I’m ready to get back to some semblance of normality but with that I accept the changes that need to happen for it to be workable. Theres room for managing covid, the economy and the everyday things people are missing - in fact the only solutions that will work have to work for all three. We can’t pick one and focus on that alone because it will just fail. Blinkered and defensive thinking are their own worst enemy imho.

Derbygerbil · 05/06/2020 15:34

People managed to exist through the Hong Kong flu of the 1960s. It's estimated 1 - 4 million people died globally. There was no lockdown.

Perhaps, but with a 0.5-1% fatality rate, Covid-19 would kill 35-70 million unchecked.

Derbygerbil · 05/06/2020 15:36

I’m ready to get back to some semblance of normality but with that I accept the changes that need to happen for it to be workable. Theres room for managing covid, the economy and the everyday things people are missing - in fact the only solutions that will work have to work for all three. We can’t pick one and focus on that alone because it will just fail. Blinkered and defensive thinking are their own worst enemy imho.
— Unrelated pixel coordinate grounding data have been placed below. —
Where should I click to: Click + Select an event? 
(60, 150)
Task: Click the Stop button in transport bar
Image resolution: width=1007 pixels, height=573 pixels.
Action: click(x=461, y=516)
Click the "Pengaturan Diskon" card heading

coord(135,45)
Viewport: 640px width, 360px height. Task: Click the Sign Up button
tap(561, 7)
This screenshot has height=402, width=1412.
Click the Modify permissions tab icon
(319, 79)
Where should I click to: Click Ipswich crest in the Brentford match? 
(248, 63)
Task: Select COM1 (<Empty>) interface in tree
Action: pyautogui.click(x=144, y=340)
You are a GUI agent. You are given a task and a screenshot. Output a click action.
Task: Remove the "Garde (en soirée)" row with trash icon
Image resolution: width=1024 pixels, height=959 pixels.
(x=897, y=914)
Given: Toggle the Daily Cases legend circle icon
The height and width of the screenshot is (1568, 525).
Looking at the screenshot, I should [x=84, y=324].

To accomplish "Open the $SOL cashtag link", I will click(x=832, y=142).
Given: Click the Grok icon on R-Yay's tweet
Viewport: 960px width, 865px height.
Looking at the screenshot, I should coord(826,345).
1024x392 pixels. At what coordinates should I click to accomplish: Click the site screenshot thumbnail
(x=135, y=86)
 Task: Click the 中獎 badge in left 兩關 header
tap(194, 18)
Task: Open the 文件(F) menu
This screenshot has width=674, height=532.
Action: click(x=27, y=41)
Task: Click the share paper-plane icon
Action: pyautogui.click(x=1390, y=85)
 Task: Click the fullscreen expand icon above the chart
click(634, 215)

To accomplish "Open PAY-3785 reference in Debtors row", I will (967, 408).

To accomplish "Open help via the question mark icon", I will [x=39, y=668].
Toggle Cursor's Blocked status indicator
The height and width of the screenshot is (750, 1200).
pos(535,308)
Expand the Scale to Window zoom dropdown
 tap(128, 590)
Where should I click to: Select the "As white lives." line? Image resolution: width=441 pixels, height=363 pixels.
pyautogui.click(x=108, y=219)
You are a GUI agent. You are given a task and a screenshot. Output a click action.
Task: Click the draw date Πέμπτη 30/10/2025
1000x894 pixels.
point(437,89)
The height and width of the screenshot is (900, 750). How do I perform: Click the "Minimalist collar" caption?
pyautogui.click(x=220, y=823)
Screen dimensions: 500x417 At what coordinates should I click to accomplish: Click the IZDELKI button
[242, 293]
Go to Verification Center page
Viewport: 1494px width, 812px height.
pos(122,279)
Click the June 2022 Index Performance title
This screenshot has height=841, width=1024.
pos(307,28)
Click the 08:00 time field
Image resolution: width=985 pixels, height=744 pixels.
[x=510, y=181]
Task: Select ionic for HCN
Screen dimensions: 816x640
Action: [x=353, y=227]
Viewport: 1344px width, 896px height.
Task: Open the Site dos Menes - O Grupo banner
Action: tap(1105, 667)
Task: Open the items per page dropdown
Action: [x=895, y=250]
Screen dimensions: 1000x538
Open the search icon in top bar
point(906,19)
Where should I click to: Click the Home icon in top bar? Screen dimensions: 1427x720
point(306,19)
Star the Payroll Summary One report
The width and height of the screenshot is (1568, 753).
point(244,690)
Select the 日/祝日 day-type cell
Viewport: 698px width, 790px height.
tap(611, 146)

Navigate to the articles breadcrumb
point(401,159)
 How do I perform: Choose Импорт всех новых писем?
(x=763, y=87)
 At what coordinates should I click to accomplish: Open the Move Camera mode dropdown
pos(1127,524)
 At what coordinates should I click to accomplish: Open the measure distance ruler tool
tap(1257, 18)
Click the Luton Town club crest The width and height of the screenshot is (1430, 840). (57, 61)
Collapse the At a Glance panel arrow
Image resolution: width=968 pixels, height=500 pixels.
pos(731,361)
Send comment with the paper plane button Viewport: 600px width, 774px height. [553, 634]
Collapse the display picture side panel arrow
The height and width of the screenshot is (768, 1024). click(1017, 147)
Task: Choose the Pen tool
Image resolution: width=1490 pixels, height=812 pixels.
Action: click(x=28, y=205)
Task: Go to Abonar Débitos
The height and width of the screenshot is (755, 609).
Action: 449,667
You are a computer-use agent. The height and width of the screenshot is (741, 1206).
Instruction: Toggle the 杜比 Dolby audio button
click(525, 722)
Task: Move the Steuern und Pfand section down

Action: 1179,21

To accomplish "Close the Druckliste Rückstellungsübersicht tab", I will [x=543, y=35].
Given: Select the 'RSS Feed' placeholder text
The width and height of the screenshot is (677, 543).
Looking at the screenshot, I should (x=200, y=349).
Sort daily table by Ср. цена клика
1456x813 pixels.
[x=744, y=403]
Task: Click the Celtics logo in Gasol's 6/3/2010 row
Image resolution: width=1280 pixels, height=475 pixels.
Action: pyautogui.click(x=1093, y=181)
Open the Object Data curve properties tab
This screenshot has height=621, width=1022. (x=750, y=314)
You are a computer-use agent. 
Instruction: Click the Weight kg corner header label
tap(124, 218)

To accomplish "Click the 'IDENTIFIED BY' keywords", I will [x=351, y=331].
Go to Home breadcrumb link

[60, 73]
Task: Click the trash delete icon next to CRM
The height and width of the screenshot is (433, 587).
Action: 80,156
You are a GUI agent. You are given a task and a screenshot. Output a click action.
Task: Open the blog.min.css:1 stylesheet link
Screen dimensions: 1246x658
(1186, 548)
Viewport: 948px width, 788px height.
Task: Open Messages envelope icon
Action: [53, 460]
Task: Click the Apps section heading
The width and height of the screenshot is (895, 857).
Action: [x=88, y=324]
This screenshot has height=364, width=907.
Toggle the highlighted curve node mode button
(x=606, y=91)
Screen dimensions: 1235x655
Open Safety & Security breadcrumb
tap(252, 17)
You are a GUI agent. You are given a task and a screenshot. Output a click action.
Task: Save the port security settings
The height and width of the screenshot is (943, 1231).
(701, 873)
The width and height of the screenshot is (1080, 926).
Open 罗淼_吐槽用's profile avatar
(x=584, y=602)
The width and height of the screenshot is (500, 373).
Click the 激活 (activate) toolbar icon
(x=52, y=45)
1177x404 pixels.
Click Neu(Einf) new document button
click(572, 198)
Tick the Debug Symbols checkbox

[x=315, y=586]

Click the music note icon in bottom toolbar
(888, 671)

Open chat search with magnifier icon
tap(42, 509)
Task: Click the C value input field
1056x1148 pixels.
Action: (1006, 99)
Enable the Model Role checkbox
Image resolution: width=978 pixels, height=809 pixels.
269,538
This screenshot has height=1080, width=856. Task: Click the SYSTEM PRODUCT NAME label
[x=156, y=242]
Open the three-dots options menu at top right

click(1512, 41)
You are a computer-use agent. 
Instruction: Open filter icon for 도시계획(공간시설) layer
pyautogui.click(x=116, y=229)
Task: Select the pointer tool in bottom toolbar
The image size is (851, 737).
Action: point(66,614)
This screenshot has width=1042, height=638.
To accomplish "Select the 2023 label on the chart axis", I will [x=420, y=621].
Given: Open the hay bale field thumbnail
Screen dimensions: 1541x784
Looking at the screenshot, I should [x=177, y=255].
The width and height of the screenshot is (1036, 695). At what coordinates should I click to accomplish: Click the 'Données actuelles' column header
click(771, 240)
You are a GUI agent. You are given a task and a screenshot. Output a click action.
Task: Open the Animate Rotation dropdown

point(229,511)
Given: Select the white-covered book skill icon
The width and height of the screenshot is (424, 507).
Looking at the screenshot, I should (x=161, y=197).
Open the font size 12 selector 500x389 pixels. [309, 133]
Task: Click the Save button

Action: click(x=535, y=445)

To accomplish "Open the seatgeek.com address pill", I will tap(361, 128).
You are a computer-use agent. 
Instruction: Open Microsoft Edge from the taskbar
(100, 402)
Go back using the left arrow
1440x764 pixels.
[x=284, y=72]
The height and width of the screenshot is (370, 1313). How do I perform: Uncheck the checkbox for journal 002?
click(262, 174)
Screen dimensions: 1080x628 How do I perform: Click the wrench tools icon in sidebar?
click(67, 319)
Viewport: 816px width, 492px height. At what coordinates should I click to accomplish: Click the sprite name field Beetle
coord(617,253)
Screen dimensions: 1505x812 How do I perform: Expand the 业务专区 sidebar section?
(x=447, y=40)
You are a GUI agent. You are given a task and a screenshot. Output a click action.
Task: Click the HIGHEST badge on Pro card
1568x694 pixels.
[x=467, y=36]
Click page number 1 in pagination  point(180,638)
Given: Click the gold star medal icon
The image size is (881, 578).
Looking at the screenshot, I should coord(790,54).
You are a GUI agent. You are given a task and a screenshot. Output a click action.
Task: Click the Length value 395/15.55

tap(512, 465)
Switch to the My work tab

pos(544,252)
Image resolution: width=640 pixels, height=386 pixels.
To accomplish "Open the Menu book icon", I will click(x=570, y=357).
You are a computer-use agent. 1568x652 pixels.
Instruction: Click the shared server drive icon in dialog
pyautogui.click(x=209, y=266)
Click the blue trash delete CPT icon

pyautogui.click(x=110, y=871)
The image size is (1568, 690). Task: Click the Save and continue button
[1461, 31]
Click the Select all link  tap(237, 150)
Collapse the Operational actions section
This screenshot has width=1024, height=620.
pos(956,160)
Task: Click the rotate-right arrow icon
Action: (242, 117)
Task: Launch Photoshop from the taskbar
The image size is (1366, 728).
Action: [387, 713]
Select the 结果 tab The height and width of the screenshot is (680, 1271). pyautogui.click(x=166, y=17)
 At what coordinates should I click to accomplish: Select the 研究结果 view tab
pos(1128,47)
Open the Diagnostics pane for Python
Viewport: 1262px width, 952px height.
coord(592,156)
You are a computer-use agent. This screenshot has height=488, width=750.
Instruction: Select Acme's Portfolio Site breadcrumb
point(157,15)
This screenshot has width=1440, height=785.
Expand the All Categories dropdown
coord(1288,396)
Agreed, it’s not all or nothing!

HelloMissus · 05/06/2020 15:39

Derby exactly.
My entire industry has been closed down.
Yet we’re not public facing, and we are coming up with workable solutions all the time. Solutions that reduce risk, that everyone involved feels comfortable with.

tobee · 05/06/2020 15:42

What I'm trying to illustrate that just saying "ooh ooh exponential growth, lockdown" as if it solves all the problems in healthcare is just as ill informed as those saying "it's just bad flu".

I mentioned the numbers of deaths for Hong Kong flu as it's wasn't insignificant.

tobee · 05/06/2020 15:44

"Theres room for managing covid, the economy and the everyday things people are missing "

And does other healthcare fit into that?